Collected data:
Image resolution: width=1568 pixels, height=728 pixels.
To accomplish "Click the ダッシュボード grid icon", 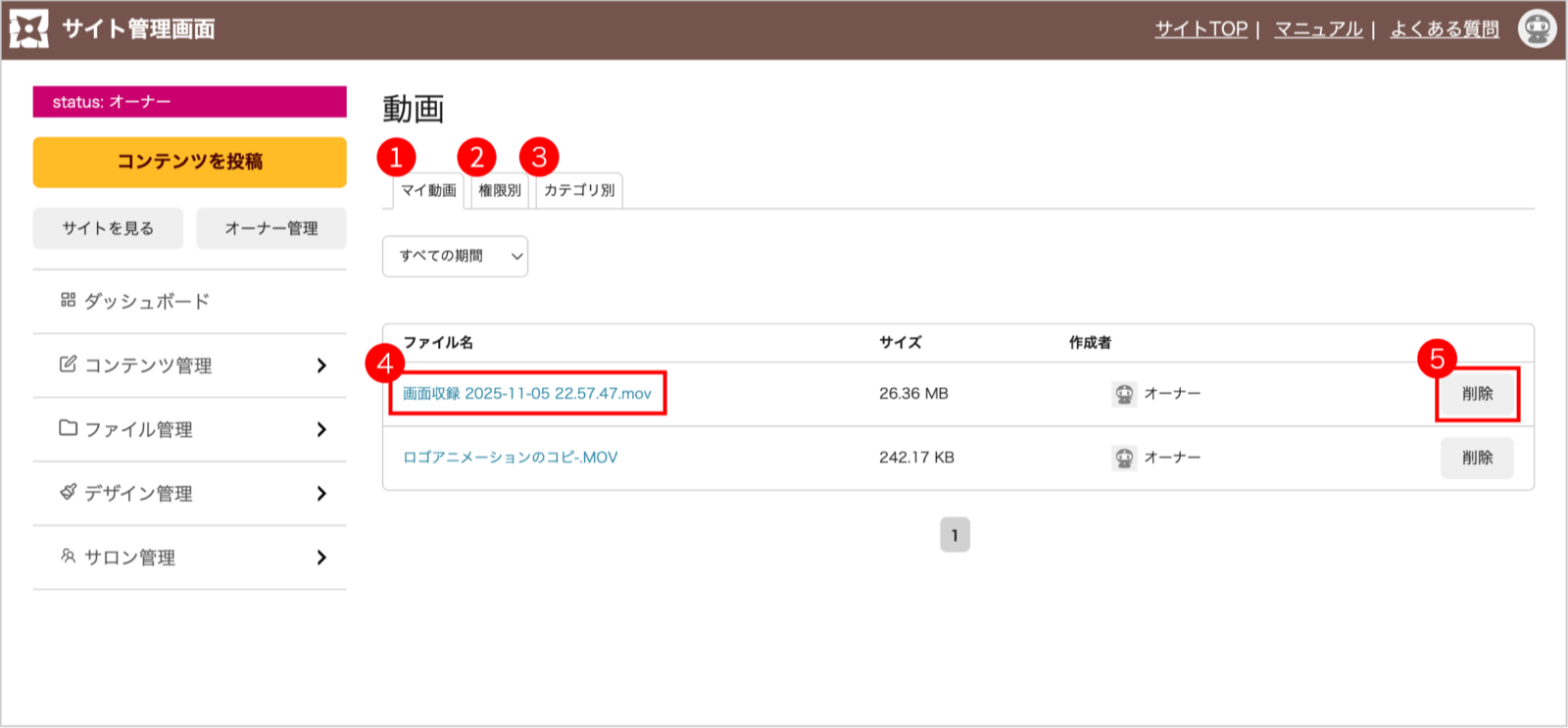I will [x=68, y=300].
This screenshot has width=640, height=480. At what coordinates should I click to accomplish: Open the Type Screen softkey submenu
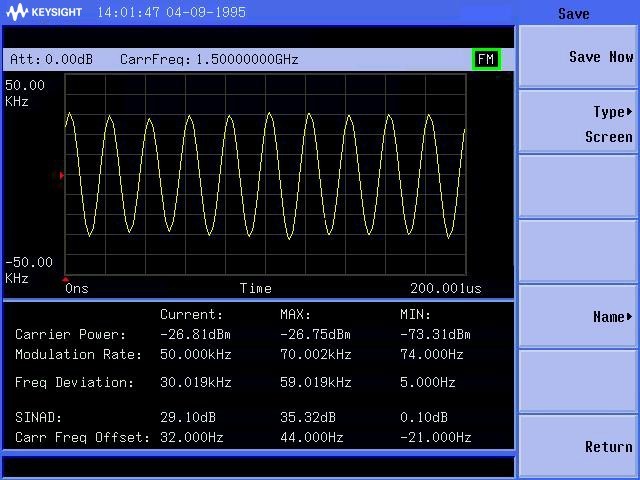point(577,123)
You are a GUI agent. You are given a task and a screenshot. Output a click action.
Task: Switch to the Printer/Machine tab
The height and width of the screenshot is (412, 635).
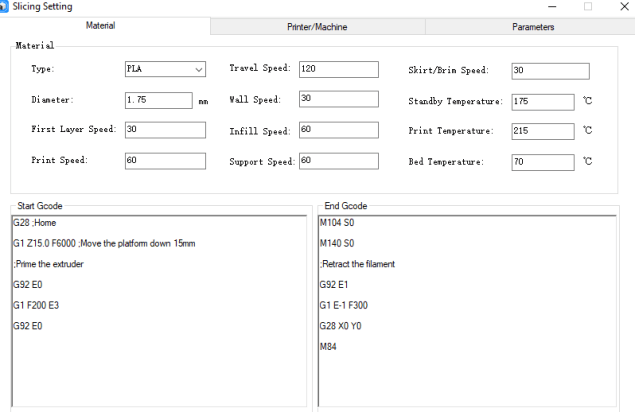point(317,27)
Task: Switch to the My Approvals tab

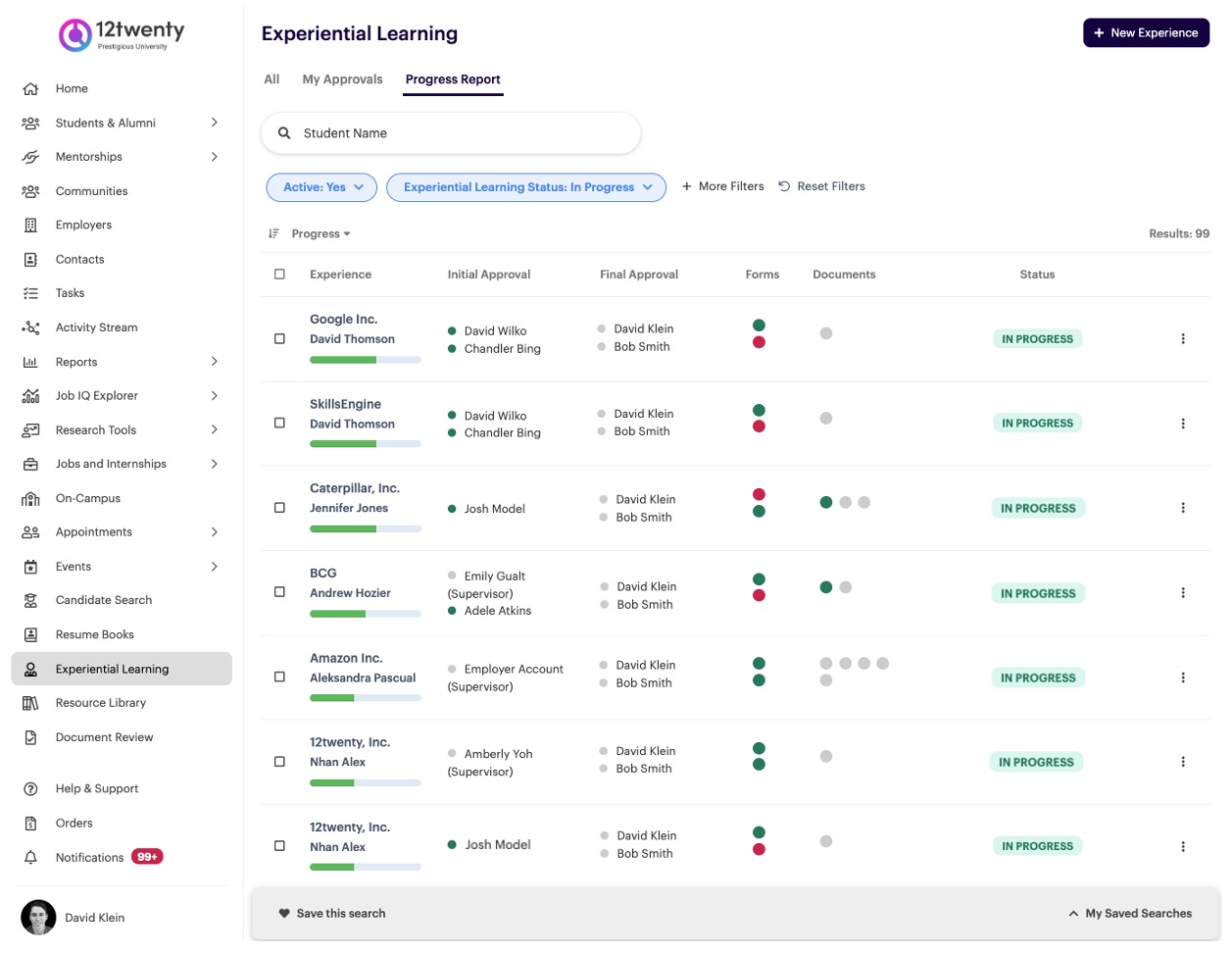Action: click(342, 79)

= Your objective =
Hand back exactly the lines from the one with "You are a GUI" through the last line of the data above, both ends included, with every picture left out.

= Your solution =
You are a GUI agent. You are given a task and a screenshot. Output a click action.
Task: Switch to the Printer/Machine tab
The height and width of the screenshot is (412, 635).
point(317,27)
Task: Switch to the My Approvals tab

Action: click(342, 79)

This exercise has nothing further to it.